Parent-of-origin effects on glucose homeostasis in polycystic ovary syndrome.

CONTEXT: Polycystic ovary syndrome (PCOS) is a highly heritable complex trait. Parents of affected women have reproductive and metabolic phenotypes. OBJECTIVE: We tested the hypothesis that there are parental effects on the heritability of fasting dysglycemia in women with PCOS. DESIGN AND SETTING: This was a cross-sectional study at an academic medical center. PARTICIPANTS: PARTICIPANTS included 367 women with PCOS and their parents (1101 total subjects). MAIN OUTCOME MEASURES: We compared maternal and paternal contributions to heritability of fasting dysglycemia and to transmission of the PCOS susceptibility allele of D19S884 within the fibrillin-3 gene (D19S884-A8) on fasting dysglycemia. RESULTS: Fathers had higher fasting glucose levels, prevalence of fasting dysglycemia and proinsulin to insulin molar ratios (P < .0001), a marker of defective insulin processing, compared with mothers. Heritability of fasting dysglycemia was significant in PCOS families (h(2) = 37%, SE = 10%, P = .001). Maternal heritability (h(2) = 51%, SE = 15%, P = .0009) was higher than paternal heritability (h(2) = 23 %, SE = 23%, P = .186) of fasting dysglycemia after adjustment for age and body mass index. Within dysglycemic probands, there was increased maternal compared with paternal transmission of D19S884-A8 (maternal 84% vs paternal 45%, χ(2) = 6.51, P = .011). CONCLUSIONS: There was a sex difference in the parental metabolic phenotype with fathers having an increased risk of fasting dysglycemia and evidence for pancreatic ß-cell dysfunction compared with mothers.
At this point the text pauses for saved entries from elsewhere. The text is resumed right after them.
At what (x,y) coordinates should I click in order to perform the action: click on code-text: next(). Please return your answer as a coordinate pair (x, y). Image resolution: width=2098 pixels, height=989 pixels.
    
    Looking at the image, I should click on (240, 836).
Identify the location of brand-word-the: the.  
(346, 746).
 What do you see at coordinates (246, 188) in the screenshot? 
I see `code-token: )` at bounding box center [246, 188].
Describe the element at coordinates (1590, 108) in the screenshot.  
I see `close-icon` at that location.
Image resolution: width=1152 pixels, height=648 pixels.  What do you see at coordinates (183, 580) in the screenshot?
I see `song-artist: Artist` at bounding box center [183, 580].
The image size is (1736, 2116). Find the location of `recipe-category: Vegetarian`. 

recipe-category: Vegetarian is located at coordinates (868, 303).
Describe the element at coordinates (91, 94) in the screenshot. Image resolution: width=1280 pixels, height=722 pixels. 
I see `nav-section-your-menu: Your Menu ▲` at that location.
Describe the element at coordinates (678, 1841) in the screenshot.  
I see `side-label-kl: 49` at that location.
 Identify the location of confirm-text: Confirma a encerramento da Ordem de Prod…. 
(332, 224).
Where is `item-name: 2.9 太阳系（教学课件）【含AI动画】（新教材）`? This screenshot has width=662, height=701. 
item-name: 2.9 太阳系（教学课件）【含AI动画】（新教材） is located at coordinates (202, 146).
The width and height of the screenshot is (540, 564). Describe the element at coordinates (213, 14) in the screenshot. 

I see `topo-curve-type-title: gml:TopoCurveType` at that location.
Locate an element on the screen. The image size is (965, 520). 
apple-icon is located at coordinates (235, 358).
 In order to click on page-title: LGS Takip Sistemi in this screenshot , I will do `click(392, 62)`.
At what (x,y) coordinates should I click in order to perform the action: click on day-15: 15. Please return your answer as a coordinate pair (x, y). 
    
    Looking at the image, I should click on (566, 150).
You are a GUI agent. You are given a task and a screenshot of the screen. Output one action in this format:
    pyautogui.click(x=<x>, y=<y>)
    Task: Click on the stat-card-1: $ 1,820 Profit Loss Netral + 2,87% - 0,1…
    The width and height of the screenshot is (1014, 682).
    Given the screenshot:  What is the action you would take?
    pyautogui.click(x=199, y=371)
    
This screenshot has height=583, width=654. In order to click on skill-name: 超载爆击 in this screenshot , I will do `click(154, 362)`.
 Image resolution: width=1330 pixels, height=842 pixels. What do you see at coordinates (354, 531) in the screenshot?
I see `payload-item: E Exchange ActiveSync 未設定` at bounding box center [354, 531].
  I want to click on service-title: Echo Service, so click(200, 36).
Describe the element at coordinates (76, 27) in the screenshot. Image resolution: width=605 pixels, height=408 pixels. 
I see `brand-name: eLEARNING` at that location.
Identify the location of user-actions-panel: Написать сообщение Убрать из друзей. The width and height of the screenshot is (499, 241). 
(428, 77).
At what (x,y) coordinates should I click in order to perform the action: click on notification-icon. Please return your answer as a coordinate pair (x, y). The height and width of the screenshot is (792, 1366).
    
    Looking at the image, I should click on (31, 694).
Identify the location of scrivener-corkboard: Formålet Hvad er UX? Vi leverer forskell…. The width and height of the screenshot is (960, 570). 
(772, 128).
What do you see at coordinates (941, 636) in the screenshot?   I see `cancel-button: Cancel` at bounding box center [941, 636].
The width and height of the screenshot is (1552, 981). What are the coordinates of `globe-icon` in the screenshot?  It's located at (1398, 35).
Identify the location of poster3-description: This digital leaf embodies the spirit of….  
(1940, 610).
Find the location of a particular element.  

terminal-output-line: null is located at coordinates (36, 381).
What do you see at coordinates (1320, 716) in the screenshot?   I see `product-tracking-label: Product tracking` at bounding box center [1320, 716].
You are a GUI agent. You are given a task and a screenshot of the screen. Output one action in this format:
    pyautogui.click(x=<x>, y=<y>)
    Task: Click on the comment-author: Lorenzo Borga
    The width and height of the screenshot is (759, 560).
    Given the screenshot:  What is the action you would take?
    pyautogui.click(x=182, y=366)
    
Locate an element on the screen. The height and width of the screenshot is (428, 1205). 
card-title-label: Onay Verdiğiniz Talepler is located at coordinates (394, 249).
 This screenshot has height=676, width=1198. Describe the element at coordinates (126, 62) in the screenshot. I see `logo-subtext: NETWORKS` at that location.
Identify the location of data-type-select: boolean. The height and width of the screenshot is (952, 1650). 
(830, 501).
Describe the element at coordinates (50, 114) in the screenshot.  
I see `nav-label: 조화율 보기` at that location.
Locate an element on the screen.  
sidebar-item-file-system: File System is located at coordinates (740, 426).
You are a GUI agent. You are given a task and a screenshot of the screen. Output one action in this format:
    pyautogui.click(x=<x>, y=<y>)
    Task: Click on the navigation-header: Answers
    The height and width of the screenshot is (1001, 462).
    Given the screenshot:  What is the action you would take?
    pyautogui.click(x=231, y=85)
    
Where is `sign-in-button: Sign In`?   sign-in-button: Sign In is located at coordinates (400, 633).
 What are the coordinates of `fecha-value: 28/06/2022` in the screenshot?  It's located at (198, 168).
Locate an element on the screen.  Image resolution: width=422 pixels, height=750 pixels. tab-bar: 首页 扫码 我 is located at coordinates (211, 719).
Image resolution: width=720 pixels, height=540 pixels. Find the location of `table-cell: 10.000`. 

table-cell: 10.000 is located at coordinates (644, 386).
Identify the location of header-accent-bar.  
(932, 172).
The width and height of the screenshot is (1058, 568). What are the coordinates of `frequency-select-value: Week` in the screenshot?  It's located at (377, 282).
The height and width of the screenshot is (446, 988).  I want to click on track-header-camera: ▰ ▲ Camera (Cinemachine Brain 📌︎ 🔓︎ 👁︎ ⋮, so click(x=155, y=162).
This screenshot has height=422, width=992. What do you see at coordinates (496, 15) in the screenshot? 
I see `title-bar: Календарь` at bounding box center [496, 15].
However, only maternal heritability had significant effects on the prevalence of fasting dysglycemia in women with PCOS. Furthermore, there were maternal parent-of-origin effects on transmission of D19S884-A8 probands with fasting dysglycemia. These findings suggest that maternal factors, genetic and perhaps epigenetic, contribute to the metabolic phenotype in affected women.